The White House has not always approved of such inclusions. On July 12, the White House released a policy statement in which it explicitly stated that “the administration opposes establishing in statute a minimum number of Navy amphibious ships, or other numeric force structure provisions, as they unduly constrain evolutions in joint war­fighting approaches and associated capability prioritization. Further, the administration strongly opposes incrementally funding a third Arleigh Burke-class destroyer in FY 2023.”

Despite this disagreement, which often reflects political differences concerning the structure of the nation’s armed forces, the increase in certain ship classes should be viewed as encouraging. This is especially true when viewed through a geopolitical lens focused on the nation’s No. 1 pacing challenge: China.

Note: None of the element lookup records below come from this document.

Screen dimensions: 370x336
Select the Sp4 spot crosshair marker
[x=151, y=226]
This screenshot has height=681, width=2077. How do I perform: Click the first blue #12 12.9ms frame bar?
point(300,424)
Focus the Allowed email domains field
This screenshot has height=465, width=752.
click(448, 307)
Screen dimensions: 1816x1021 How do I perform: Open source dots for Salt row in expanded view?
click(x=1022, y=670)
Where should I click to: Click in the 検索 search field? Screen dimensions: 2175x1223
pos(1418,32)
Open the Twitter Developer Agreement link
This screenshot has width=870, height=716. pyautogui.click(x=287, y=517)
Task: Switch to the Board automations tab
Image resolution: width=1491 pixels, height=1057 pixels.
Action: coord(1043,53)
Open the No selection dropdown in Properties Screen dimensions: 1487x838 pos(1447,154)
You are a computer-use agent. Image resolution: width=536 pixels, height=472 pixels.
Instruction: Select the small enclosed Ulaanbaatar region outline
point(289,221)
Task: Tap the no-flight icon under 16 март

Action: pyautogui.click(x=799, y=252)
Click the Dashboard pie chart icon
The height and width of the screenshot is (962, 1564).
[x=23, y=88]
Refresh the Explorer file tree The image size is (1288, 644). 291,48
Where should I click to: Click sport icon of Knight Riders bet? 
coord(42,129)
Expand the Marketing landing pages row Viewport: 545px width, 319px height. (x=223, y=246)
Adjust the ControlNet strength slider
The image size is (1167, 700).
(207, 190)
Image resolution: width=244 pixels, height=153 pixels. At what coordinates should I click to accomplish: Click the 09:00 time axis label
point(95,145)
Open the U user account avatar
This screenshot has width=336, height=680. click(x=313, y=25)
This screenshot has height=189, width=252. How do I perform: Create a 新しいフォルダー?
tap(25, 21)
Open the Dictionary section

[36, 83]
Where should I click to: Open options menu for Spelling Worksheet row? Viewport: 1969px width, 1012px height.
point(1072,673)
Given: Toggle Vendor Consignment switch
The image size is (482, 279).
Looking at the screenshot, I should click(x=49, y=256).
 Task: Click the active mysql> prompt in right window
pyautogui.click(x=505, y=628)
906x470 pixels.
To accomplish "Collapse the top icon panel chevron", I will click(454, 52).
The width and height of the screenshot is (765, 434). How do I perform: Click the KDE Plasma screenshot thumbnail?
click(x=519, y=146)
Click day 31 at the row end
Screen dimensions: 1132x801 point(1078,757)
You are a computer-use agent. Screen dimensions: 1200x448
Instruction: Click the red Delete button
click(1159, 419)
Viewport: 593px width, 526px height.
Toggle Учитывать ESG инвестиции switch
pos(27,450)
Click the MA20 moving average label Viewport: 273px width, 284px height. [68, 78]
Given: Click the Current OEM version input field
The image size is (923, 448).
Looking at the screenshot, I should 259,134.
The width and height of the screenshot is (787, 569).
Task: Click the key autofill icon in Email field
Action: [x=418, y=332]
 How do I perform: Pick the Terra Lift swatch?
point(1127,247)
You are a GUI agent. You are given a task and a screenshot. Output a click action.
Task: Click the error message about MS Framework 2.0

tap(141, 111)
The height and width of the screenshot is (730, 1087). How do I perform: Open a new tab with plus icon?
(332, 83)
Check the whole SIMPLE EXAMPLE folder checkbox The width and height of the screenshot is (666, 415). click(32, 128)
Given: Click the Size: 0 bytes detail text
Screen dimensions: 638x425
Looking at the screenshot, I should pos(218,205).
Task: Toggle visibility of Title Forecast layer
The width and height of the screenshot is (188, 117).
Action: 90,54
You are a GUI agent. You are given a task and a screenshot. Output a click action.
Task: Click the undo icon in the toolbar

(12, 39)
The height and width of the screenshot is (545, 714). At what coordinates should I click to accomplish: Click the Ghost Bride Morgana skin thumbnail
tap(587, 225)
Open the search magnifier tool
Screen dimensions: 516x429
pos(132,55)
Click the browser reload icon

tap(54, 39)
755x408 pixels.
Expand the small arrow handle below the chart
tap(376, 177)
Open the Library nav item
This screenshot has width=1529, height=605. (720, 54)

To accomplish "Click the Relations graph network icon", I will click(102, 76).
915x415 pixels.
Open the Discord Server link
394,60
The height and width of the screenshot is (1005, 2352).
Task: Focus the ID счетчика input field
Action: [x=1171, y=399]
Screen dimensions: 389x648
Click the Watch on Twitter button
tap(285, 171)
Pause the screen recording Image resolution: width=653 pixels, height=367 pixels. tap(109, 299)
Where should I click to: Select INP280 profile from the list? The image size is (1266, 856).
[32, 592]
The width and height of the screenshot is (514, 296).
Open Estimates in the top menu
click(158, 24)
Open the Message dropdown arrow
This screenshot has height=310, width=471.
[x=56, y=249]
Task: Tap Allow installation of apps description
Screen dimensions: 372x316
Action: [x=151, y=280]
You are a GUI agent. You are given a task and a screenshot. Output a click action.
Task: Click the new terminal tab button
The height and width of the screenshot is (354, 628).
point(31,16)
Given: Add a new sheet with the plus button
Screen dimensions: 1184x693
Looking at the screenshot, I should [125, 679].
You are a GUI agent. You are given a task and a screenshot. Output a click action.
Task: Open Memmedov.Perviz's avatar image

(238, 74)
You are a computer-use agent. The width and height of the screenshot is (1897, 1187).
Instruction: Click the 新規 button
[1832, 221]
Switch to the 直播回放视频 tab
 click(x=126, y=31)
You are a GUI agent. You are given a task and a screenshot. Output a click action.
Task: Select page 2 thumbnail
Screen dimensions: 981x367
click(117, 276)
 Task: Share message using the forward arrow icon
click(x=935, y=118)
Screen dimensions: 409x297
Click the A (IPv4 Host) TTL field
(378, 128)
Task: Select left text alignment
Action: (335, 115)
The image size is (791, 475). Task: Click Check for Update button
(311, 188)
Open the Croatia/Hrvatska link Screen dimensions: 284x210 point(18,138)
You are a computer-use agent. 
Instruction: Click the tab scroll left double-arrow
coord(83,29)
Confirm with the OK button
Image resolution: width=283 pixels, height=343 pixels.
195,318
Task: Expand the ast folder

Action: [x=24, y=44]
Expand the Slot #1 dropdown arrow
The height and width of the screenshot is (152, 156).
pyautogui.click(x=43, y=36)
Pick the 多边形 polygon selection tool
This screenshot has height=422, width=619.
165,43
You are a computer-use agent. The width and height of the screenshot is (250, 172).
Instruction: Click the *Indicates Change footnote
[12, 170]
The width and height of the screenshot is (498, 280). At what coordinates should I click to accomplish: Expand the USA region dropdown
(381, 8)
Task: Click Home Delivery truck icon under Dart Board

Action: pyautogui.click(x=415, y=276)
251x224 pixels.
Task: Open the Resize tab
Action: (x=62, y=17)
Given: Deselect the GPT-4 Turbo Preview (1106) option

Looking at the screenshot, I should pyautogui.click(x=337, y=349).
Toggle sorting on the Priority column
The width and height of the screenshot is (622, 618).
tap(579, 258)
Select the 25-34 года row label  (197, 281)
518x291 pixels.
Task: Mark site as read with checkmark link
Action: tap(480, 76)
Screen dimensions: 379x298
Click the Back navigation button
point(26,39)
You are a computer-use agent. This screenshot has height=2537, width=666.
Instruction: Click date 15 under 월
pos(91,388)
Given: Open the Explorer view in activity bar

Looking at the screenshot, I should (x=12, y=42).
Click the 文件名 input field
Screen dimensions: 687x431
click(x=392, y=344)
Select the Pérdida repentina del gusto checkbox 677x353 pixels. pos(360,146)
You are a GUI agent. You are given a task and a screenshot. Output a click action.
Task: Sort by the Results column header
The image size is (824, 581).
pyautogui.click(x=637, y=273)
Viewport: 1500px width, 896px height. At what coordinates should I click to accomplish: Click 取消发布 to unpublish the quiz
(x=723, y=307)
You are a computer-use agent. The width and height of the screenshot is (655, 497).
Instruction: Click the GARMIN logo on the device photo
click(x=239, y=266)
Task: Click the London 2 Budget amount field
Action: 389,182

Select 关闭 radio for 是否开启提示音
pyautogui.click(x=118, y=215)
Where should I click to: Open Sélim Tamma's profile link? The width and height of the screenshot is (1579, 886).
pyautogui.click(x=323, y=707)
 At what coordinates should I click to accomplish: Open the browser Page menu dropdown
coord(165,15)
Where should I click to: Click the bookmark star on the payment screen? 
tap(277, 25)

According to the Defense Department’s annual report on Chinese military power, Beijing is building increasingly modern surface combatants and expanding the size of its aircraft fleet so that it can expand its naval influence. Specifically, the Pentagon estimates that by the year 2025, China’s navy is expected to grow to 400 hulls.

The report further states that, “As of 2021, the People’s Liberation Army and Navy is largely composed of modern multi-role platforms featuring advanced anti-ship, anti-air, and anti-submarine weapons and sensors.”

The significance of this development is rooted in China’s aspiration to extend its sphere of influence and exert increasing levels of control over contested geographies in Asia.

According to the report, the “ability to perform missions beyond the First Island Chain is modest but growing as it gains more experience operating in distant waters and acquires larger and more advanced platforms.”

Furthermore, this flexibility decreases the requirement to build additional Chinese amphibious ships to successfully assault Taiwan. This operational flexibility also provides operational and logistics units within China’s marines the training and proficiency to move between military and civilian vessels not just in a Taiwan scenario, but in any maritime environment where civilian transport vessels are available and navy amphibious ships are not.

Unfortunately, this is not merely a theoretical proposition. The world has witnessed this expansionist attitude in recent years. In the South China Sea, China has claimed wide swaths of territory, constructed man-made islands, claimed vast natural resources and asserted a defensive posture against entities that question its claims of sovereignty.

Confrontations with Vietnam and the Philippines over maritime activity is an additional, and visible, example of Beijing’s strategy in practice.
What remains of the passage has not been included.